Figure 2 shows the new WOMBAT interface design. In this example, four dimensions (what task, with whom, how and where the task is being completed) have been configured, but new users can input different dimensions as well as different variable names. On the right hand side Figure 2 shows a multi-task underway and also shows the previously completed ‘medication task’. Figure 3 shows two tasks which have been interrupted (social task and direct care) and one active task (professional communication with a doctor on the ward). When the nurse being observed returns to the interrupted task the researcher touches the relevant interrupted task in order for it to be resumed. For each task the original starting time is listed on the screen and this assists the observer to keep track of the sequence of tasks.

Figure 2.

Figure 2.

WOMBAT version 2.0 showing multi-tasking

Figure 3.

Figure 3.

WOMBAT version 2.0 showing two interrupted tasks

Version 2.0 has been developed for a tablet with the Android operating system running the WOMBAT application. Currently we are using Samsung Galaxy Tab 7” devices. A web application server running the Apache Web Server and a Ruby on Rails application on a Linux Operating System has been used. Observers record sessions using the tablet and then, using the tablet's built in wireless connectivity to connect to an Internet service, transmit the recorded session data via a secure HTTP connection to the WOMBAT web application server. The web server accepts (authenticated) connections from the tablets, processes the incoming data and stores it in the local database. When this process completes successfully the web server responds with a message that indicates that the tablet application can clear the session records it currently has stored on the device.

A redesign of the WOMBAT database has increased the capacity to undertake more sophisticated analyses and to examine new measures. These include examining the sequence of tasks in order to assess changes in work flow rather than viewing tasks in isolation. Automatic calculation of the fragments of time for interrupted tasks assists researchers to examine the impact that interruptions have on, for example, task completion times13. Additional work is underway to develop an online statistical processing module which will further enhance consistency of analysis approaches which can be complex (see for example13), and also to allow real-time data analysis following completion of the observational sessions.

Conclusion

There is much still to learn about the complex ways in which the introduction of health informatics interventions may impact on the work and communication patterns of nurses and other health professionals.

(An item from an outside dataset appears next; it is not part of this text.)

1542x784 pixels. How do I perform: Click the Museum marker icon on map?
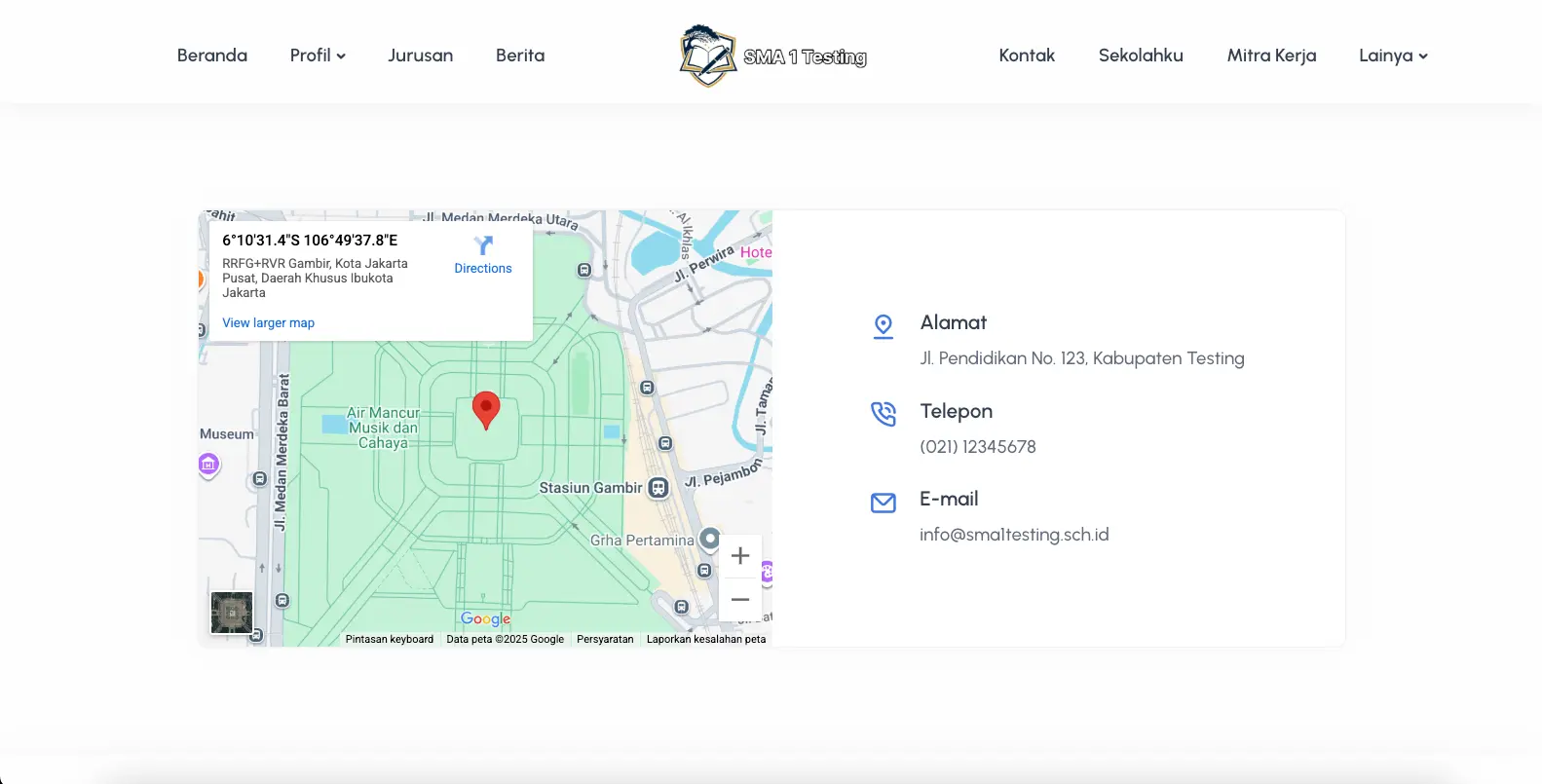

The availability of standardised research methods and tools provides opportunities to make substantial advances in our knowledge by allowing comparisons across studies. Early comparison studies using the WOMBAT in Australia and Canada15 have shown that this is possible and increases our ability to draw robust conclusions. The revised WOMBAT allows for multiple measures of work and communication patterns to be measured and creates valuable datasets against which to test more complex hypothesises about how interventions affect the work of different professional groups in different ways. Sharing this tool with international research teams provides an avenue for large comparative studies which have not previously been possible.

Acknowledgments

Thanks to Raul Carrizo, Georgina Edwards, Shuqian Hon, Sean McCarthy, Spencer Wu, and Veronica Luke who made important contributions to the design of WOMBAT version 2.0. This work was supported by an Australian Research Council Discovery Grant DP110100090.